The cornerstone of anything whose currency is words is truth telling. Even in fiction. Of course when it comes to words, there are different ways of stringing them together depending on the form you want to create. Poems, essays, novels, letters, journalistic articles, bus timetables all have different ways of telling a truth. When it comes to writing a song, its form most resembles the poetic or the narrative form. In fact a song is basically a poem or a story with a melody. And because this is the form of a song, the best songwriters learn to master this form. They tell a truth, but they tell it in this form.
Rhyming can be part of this form, but just because your words rhyme it doesn't mean you are writing in the form, with the primary task now being to write good rhymes instead of bad ones. Good rhymes are an aid to the primary task of a song, but they are not the task. The task, in the words of Emily Dickonson, is to "tell all the truth but tell it slant". You approach your feeling, you approach your story, you approach your philosophy or theology, but you approach from a different angle, and you tell it from a different angle. You do not come right out and explicitly say,
In these bodies we will live, and in these bodies we will die
Where you invest your love, you invest your life
(Incidentally, Awake My Soul is probably my favourite song on the album)

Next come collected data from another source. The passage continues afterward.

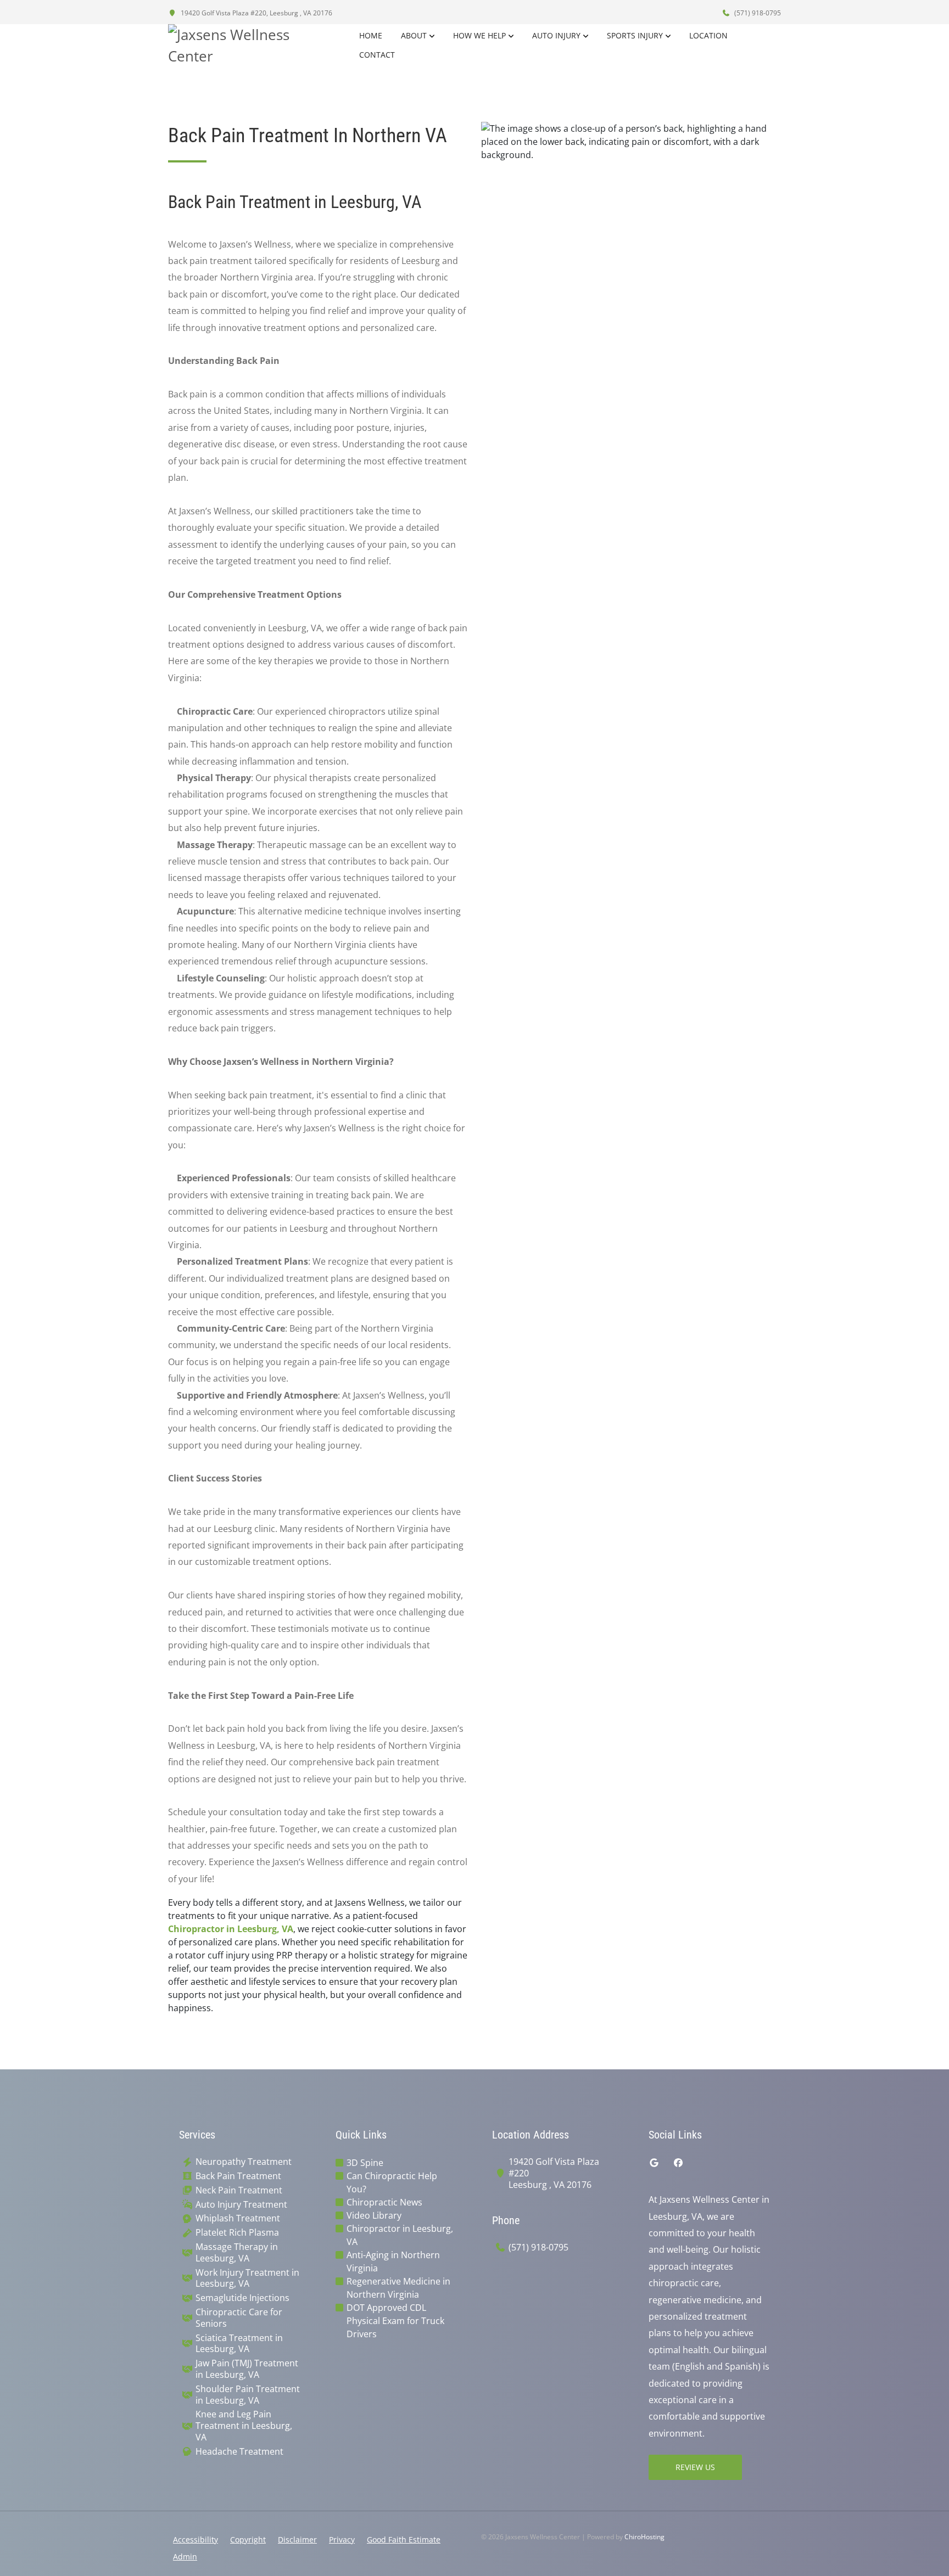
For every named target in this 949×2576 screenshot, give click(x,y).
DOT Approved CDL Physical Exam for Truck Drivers (395, 2321)
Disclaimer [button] (297, 2539)
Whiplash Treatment (238, 2218)
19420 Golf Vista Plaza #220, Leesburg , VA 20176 (255, 13)
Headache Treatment (239, 2451)
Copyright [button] (248, 2539)
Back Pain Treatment (238, 2176)
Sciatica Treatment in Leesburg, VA (239, 2343)
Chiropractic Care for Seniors (239, 2318)
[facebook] (678, 2162)
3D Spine (365, 2163)
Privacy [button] (342, 2539)
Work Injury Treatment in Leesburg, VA (247, 2278)
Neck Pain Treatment (239, 2190)
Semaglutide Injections (242, 2298)
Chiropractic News (384, 2202)
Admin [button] (185, 2556)
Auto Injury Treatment (241, 2204)
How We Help (479, 35)
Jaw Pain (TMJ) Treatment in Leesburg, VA (247, 2369)
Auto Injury (556, 35)
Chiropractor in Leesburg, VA (230, 1929)
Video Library (374, 2215)
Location (708, 35)
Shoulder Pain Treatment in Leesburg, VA (248, 2394)
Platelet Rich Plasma (237, 2232)
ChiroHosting (644, 2536)
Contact (377, 54)
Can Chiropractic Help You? (392, 2182)
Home (370, 35)
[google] (654, 2162)
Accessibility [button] (195, 2539)
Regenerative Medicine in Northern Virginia (398, 2287)
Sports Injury (635, 35)
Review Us (695, 2467)
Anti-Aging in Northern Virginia (393, 2261)
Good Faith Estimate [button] (403, 2539)
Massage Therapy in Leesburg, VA (237, 2252)
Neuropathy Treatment (244, 2162)
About (414, 35)
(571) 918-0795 (757, 13)
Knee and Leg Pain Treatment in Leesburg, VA (244, 2426)
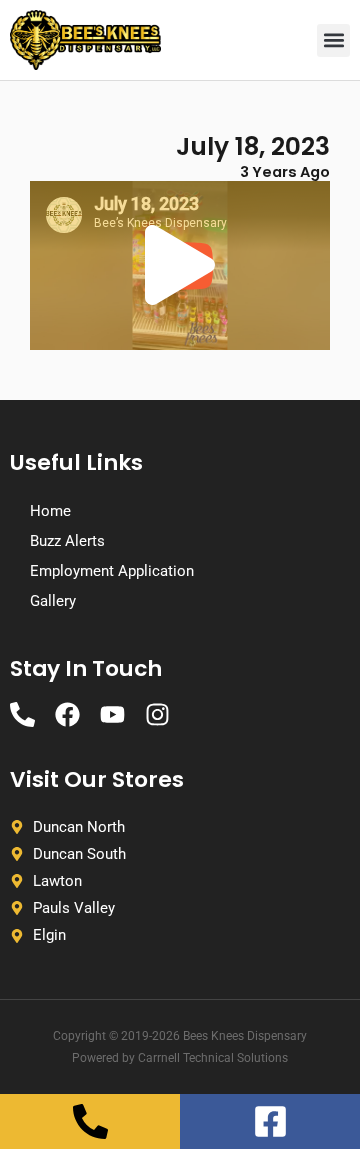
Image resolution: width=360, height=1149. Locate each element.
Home (50, 511)
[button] (333, 40)
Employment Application (112, 571)
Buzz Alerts (67, 541)
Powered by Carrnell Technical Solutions (180, 1058)
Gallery (53, 601)
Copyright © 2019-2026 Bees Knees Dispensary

This gives me, the listener, very little work to do. It gives me very little scope for imagination. The songs bears all in just two lines, and there is nowhere else for it (or me) to go. It is naked. It is explicit. I'm reminded of Orson Welles's philosophy for the creation of a scene -- which I think ought to be true, mutatis muntandis, for the creation of a song:
I want to give the audience a hint of a scene. No more than that. Give them too much and they won't contribute anything themselves. Give them just a suggestion and you get them working with you. That's what gives the theater meaning: when it becomes a social act.
I think the profound irony at work in the film and music business is that most of the films and concerts that attract the largest numbers of people are actually the least "social acts". These events are little more than filmmakers and bands spoon feeding an audience that hasn't been trained to think artistically and creatively, that hasn't been trained to bring something to the table. In fact the audience has been trained in the opposite - sit passively and receive/be gratified/be entertained. (And unfortunately, as in world so in church.)
Lumping Mumford and Sons in with some kind of soulless industry is harsh, but if you saw the kind of people who attended their show in Galway back in March then you would begin to ask some questions. Philistines, I tell you!
Of course the criticism I'm leveling at Mumford and Sons could probably be leveled at any number of artists that I regularly listen to, but as Linton Barwick says, "by God it's a useful hypocrisy".